A Miniaturized and High Optically Transparent Frequency Selective Surface for RF Shielding Using Double-Glazed Glass Windows for Green Building Applications

This research presents a miniaturized and high optically transparent (OT) frequency selective surface (FSS) for achieving RF shielding through glass window panels. The proposed FSS consists of a single-layered copper pattern sandwiched between two ordinary glass substrates to suppress the dual bands of sub-6 fifth generation (5G). In particular, the design effectively shields n65-downlink (2.1 GHz) and a portion of n78-band (3.5 GHz).
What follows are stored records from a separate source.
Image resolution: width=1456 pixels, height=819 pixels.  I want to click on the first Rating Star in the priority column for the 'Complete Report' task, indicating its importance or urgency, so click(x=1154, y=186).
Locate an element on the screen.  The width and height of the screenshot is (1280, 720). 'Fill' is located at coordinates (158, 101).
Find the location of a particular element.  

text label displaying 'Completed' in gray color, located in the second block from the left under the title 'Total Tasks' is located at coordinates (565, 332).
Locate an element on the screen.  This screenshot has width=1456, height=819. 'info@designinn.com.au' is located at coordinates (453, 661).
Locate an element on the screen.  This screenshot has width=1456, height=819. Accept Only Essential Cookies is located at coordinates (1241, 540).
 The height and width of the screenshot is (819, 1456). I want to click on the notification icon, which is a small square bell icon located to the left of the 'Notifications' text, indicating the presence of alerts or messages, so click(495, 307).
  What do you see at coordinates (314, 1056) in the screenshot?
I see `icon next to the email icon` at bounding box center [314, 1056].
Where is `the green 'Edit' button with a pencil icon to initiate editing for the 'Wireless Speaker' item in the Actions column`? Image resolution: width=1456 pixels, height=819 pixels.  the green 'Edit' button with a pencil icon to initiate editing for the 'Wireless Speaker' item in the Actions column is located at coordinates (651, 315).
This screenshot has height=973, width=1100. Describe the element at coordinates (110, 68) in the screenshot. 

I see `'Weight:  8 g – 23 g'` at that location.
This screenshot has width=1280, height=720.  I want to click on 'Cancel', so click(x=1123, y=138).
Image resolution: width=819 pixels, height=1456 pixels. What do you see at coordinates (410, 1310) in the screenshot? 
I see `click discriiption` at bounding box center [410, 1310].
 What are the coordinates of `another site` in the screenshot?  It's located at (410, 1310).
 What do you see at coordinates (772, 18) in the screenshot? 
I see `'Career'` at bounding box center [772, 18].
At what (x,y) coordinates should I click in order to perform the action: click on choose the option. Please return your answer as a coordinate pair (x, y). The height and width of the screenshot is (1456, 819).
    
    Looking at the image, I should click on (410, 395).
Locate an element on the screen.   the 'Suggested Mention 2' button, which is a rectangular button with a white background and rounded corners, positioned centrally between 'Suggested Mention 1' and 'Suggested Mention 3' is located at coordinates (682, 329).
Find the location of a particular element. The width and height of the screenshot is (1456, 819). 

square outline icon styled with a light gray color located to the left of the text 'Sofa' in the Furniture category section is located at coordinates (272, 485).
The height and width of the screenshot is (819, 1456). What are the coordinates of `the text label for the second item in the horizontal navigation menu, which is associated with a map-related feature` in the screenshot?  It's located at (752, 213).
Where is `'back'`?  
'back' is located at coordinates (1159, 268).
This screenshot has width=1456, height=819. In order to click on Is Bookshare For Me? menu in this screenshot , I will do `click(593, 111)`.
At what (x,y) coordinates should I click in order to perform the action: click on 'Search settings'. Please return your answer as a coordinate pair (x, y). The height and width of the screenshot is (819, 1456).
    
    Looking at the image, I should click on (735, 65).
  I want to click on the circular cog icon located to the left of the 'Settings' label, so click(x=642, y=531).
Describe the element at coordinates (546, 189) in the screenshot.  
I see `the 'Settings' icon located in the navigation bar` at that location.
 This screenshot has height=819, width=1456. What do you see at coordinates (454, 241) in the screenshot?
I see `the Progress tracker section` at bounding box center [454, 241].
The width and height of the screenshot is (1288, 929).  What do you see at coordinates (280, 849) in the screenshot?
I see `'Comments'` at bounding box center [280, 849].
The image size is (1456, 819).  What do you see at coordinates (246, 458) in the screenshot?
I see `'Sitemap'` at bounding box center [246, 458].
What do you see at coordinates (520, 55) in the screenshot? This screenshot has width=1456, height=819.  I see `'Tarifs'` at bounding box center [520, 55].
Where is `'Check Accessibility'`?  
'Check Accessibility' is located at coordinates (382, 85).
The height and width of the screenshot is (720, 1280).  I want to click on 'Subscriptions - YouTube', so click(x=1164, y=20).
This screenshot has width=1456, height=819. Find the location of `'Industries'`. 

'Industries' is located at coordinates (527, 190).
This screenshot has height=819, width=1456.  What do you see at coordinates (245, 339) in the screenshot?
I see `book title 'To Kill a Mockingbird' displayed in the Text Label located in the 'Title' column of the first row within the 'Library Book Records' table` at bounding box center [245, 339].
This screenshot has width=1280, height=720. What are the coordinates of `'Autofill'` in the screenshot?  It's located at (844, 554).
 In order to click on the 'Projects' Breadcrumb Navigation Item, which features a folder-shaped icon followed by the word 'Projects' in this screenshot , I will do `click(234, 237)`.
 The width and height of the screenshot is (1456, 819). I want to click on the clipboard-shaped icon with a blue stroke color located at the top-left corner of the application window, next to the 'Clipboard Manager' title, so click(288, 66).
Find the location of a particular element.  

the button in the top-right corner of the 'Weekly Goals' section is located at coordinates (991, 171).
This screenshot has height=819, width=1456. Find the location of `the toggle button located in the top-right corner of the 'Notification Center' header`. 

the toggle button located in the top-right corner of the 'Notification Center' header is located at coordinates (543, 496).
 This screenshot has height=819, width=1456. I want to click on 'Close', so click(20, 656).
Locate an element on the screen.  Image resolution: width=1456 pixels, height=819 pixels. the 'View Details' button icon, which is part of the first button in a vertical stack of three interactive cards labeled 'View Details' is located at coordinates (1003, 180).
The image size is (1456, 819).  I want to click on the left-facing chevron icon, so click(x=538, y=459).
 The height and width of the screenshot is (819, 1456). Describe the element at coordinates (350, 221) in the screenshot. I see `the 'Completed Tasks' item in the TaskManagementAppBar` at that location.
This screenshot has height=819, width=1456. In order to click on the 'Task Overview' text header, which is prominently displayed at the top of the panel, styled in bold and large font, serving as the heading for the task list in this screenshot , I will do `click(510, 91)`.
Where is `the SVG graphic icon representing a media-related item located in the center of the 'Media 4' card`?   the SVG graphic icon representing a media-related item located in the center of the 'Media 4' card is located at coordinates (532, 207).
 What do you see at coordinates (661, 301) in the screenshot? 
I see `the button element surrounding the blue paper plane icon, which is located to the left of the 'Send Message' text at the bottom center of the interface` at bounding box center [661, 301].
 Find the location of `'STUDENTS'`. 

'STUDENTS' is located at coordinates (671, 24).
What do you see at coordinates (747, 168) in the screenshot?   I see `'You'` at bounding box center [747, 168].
The unit cell (UC) design consists of square and butterfly rings with a maximum copper width of 0.1 mm. The dimensions of FSS unit cell (UC) are optimized to 0.0714 lambda(0) x 0.07146 lambda(0), where lambda(0) is the wavelength at 2.1 GHz resonant frequency. Full-wave electromagnetic (EM) simulations, equivalent circuit modeling (ECM), and experimental testing are performed to validate the FSS performance. The design miniaturization and 0.1 mm copper trace width offered a maximum OT of 91.6 % and angular stability up to 85 degrees for both transverse electric (TE) and transverse magnetic (TM) polarized waves.